HARTFORD, CT — In a much anticipated legal opinion, Connecticut Attorney General George Jepsen, said Monday there is a legal and financial risk to granting Connecticut’s two federally-recognized tribes exclusivity to open up a third casino.
The risk of a constitutional challenge and losing the more than $260 million in slot revenues the tribes currently share with the state is what’s at stake in a hotly contested debate over casino expansion.
If the tribes were given exclusivity, the risk to the state “while impossible to quantify with precision, are not insubstantial and cannot be mitigated with confidence,” Jepsen concluded in his 8-page letter to Gov. Dannel P. Malloy.
Jepsen pointed out that there is an increased likelihood if the state was taken to court, the court would reach the merits of constitutional questions about equal protection and the Commerce Clause.
Jepsen would be required to defend Connecticut on these constitutional challenges and believes defenses exist, but he said he can’t with any certainty predict the state would succeed in those arguments.
“We do believe that there are potentially meritorious defenses that we would be able to raise against these constitutional claims, including the special nature of state-tribal relationships permit special legislative treatment and require judicial deference,” Jepsen wrote. “However, the relative novelty of that legal issues such claims would represent makes it difficult to predict their outcome with confidence. We caution that the potential of equal protection or commerce clause challenges succeeding in this context is not at all insubstantial.”
MGM Resorts International, which is building a casino in Springfield, Mass. filed a lawsuit against the state two years ago claiming that it was violating the U.S. Constitution by allowing the Mashantucket Pequots and the Mohegan Tribal Nation form a joint business venture to negotiate the location of a third casino. A federal court judge ruled it was too soon to make the claim because Connecticut had not yet actually granted the tribes exclusivity to build a casino.
As the General Assembly contemplates allowing the tribes to move forward with a casino in East Windsor, MGM has been lobbying lawmakers to open up the bidding process for a new commercial casino.
MGM has raised the argument that giving the tribes the ability to build a casino off their reservations would require approval of the U.S. Interior Department, which oversees Indian Gaming Compacts.
That means the 25 percent revenue sharing agreement the tribes have with the state for slots could be altered.
There have been several developments since 2015 “but none completely resolves the concerns we previously expressed, namely that the Secretary’s review might extend to raising objections about the existing payment arrangements,” Jepsen wrote.
Jepsen pointed out that the Interior Department does not settle disputes regarding Indian gaming compacts. Those disputes are settled by the federal courts.

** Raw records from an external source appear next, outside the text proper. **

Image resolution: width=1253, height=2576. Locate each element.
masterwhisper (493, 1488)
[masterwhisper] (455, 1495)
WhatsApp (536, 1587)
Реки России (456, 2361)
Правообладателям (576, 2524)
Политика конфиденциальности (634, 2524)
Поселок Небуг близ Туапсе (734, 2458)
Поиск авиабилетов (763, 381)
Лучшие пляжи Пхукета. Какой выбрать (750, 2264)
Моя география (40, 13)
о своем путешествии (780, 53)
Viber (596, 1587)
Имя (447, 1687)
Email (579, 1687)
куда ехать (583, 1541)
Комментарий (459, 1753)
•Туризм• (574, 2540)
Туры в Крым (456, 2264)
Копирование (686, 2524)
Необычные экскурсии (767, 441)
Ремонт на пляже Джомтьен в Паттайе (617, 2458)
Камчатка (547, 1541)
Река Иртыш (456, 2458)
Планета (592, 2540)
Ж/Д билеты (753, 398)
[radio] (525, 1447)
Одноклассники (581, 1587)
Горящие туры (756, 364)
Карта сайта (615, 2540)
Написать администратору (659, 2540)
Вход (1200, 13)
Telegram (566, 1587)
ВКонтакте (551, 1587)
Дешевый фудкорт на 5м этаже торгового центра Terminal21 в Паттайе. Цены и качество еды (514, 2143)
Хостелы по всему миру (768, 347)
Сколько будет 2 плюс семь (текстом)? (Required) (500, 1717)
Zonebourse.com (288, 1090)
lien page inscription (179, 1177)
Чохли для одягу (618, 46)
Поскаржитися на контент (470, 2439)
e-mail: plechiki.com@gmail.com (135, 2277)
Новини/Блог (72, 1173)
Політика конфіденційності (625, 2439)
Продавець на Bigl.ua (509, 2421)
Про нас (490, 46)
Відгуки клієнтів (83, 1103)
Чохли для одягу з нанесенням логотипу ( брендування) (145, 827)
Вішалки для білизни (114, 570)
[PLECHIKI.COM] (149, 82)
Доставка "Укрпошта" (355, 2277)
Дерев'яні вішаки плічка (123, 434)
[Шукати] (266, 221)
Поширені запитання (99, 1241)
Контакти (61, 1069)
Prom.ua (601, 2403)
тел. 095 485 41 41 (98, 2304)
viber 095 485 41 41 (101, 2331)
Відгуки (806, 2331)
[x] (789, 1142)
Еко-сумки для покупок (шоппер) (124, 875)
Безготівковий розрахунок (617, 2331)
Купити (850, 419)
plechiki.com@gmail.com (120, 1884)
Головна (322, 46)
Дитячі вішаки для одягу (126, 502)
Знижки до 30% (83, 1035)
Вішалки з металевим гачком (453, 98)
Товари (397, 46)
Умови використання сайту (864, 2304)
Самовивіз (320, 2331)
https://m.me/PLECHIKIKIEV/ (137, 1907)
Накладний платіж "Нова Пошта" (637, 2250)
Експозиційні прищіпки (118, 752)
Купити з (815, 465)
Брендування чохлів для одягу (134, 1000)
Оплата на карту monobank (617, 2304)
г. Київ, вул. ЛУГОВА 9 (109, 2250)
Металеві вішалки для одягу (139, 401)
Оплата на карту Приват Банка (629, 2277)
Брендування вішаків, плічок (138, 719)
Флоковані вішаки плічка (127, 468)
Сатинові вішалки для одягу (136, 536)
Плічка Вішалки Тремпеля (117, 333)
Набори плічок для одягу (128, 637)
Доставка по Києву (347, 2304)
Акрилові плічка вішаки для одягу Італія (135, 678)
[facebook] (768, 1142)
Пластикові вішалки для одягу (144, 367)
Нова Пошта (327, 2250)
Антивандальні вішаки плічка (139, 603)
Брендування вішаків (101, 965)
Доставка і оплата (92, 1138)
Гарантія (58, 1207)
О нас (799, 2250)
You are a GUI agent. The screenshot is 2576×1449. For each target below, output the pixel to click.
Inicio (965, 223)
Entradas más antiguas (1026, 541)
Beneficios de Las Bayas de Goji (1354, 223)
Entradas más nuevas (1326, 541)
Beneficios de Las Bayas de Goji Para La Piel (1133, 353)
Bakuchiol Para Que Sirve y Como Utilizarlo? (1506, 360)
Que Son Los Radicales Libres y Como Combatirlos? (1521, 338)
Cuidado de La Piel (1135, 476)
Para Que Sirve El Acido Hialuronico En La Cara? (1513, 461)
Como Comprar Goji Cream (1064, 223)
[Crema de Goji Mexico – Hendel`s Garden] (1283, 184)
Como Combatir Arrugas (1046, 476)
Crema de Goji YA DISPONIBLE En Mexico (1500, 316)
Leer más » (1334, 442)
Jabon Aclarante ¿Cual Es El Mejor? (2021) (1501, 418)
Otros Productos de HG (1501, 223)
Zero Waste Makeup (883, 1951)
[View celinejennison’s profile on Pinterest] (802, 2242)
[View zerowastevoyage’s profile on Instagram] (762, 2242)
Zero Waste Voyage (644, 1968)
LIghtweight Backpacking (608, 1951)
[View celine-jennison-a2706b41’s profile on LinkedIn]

“We continue to believe that passing such legislation absent amendments to the Compacts and MOU’s poses serious risks to the State’s agreements with the Tribes,” Jepsen wrote.
Jepsen said they agree with an attorney for the Mohegan Tribal Nation that it would be “highly unusual, if not unprecedented, for the Secretary, in the context of reviewing proposed amendments to affirmatively invalidate or modify existing payment arrangements not directly related to the terms of the proposed amendments.”
The opinion is not that much different from the opinion Jepsen issued lawmakers back in April 2015.
Uri Clinton, senior vice president at MGM, said Jepsen’s letter Monday “underscores” what he’s been telling lawmakers for two years.
“Connecticut risks hundreds of millions in annual revenue if it proceeds with a commercial casino – even if that casino is to be operated jointly by the two federally-recognized tribes,” Clinton said. “Connecticut cannot afford to take this and the other risks identified by Attorney General Jepsen, especially in the midst of budgetary shortfalls and economic uncertainty.”
He said the way to avoid the risk and possibly generate more revenue is to establish a competitive bidding process.
Andrew Doba, a spokesman for MMCT Venture, the business entity formed by the two tribes, said they appreciate the opinion, but it doesn’t address the actual pending legislation.
“The Senate bill makes the authorization of a casino expressly contingent upon BIA approval of the Tribes’ compact amendments, which should assuage concerns about losing the Tribes’ sharing of slot revenues,” Doba said.
“Moreover, we have heard from people who spent their careers working at the BIA that the proposed changes will not adversely impact anything.”
As far as MGM is concerned, Doba said ” they need to stop talking out of both sides of their mouth. The AG’s testimony made it absolutely clear that the MGM bill would immediately jeopardize slot revenue and their insistence to the contrary should call their credibility into question for any policy makers.”
The Public Safety and Security Committee has until Thursday to vote on two proposals. One that would give the tribes the exclusive right to build a casino and a second that would open up the bidding process to all commercial casino operators.
Senate Republican President Len Fasano, R-North Haven, said the issues raised by Jepsen “will be looked at closely by lawmakers in the coming weeks as discussions around the proposed legislation continue.”